-- The exercise --
Output the lines from the line containing "The height and" to the line containing "Action: coord(1650,44)", both included, copying them exactly. Omit the pictures from your answer.

>> Begin Extracted information

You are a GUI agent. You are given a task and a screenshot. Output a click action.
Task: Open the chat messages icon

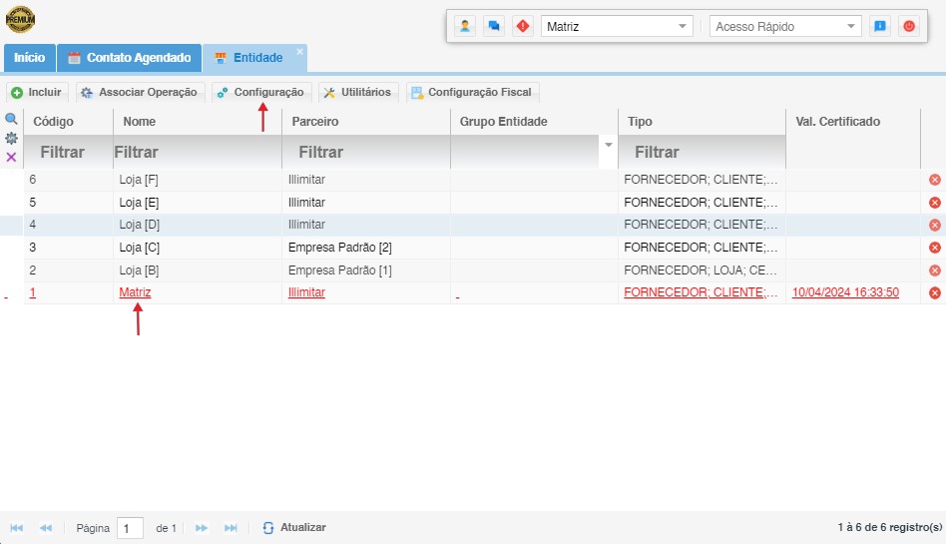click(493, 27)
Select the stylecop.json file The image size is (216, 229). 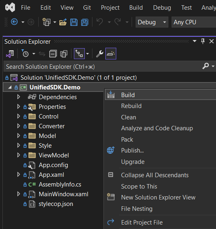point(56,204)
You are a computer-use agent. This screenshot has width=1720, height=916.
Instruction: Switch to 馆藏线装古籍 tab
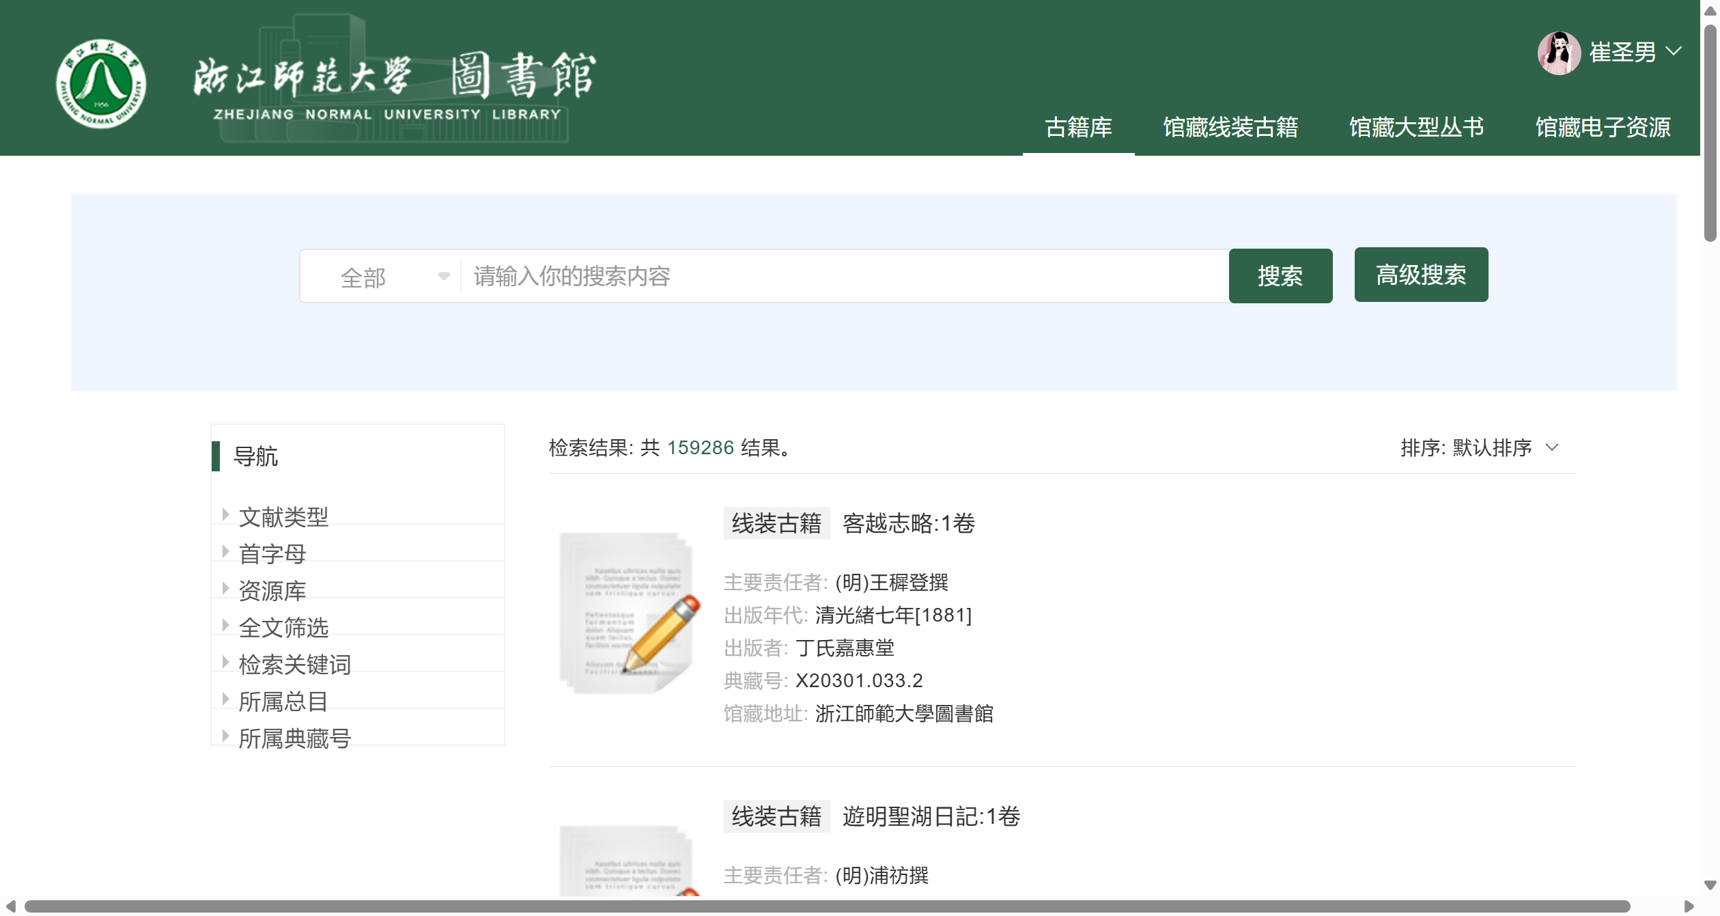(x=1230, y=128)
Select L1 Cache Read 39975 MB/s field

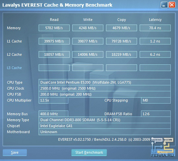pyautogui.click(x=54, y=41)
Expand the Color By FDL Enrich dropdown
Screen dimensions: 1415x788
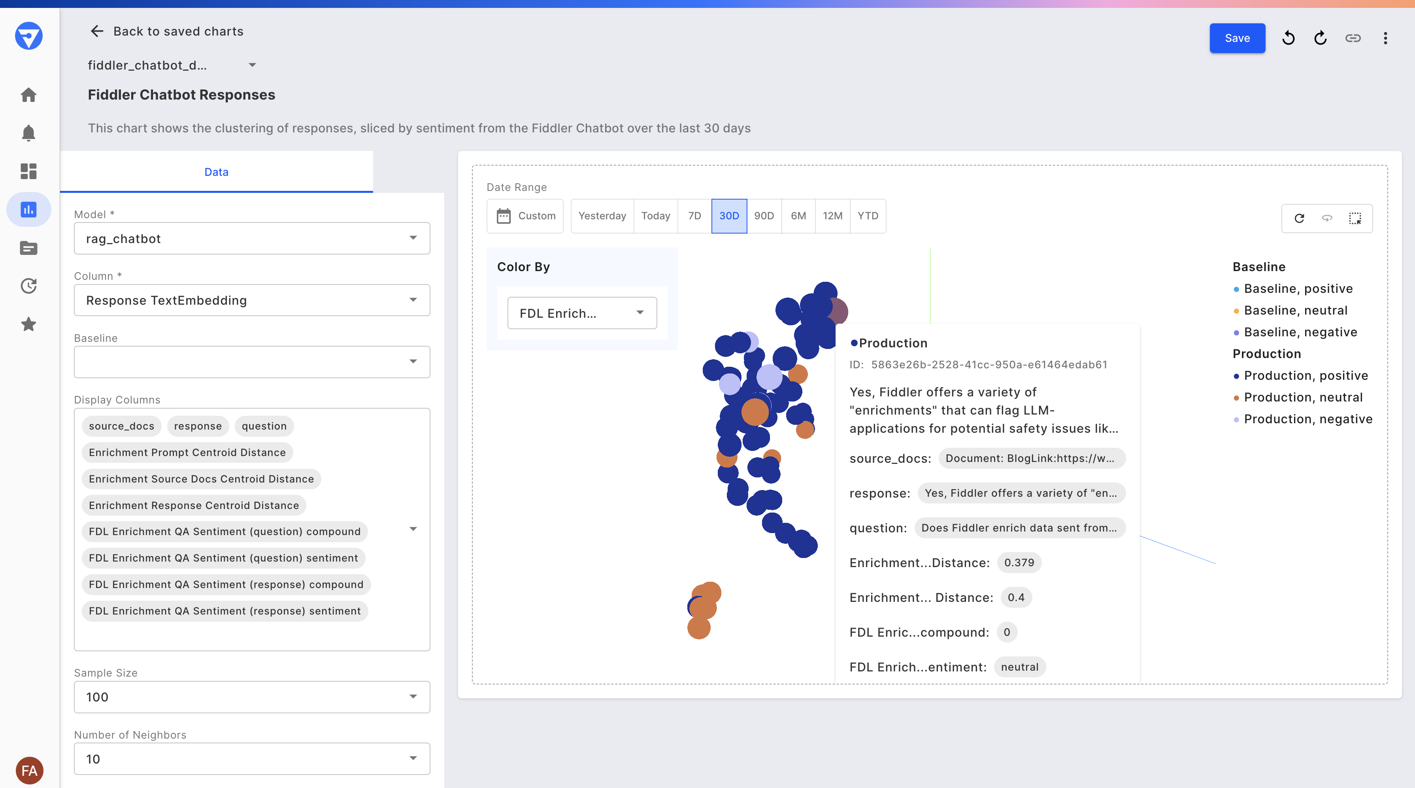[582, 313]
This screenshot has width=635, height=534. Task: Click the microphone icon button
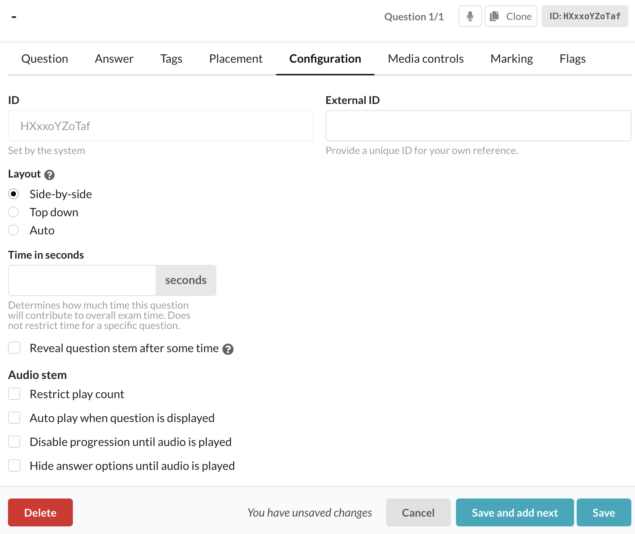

>> End Extracted information
>> Begin Extracted information

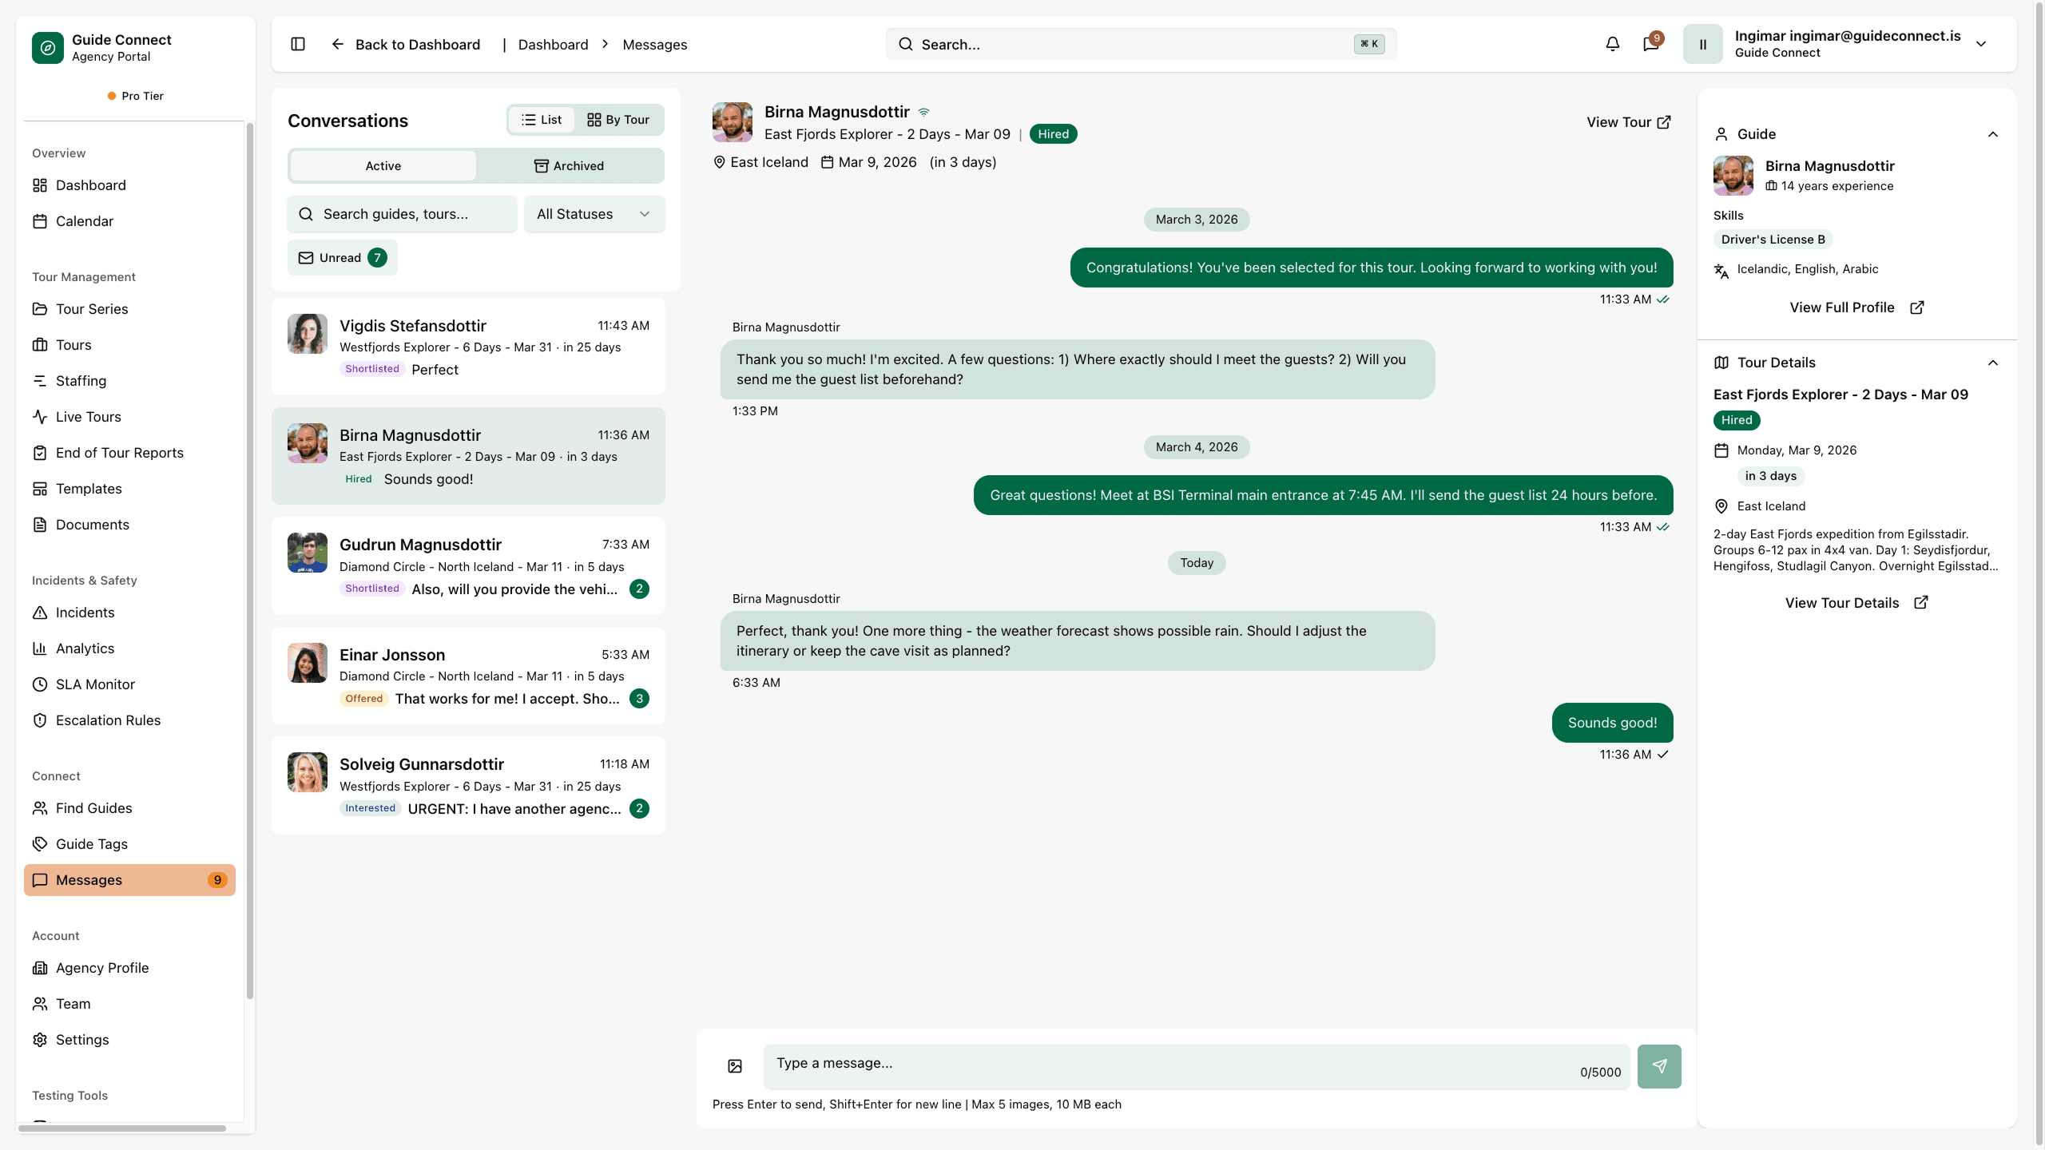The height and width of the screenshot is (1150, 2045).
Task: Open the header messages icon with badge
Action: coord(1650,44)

>> End Extracted information

-- Exercise response --
The height and width of the screenshot is (1150, 2045).
Task: Open the header messages icon with badge
Action: coord(1650,44)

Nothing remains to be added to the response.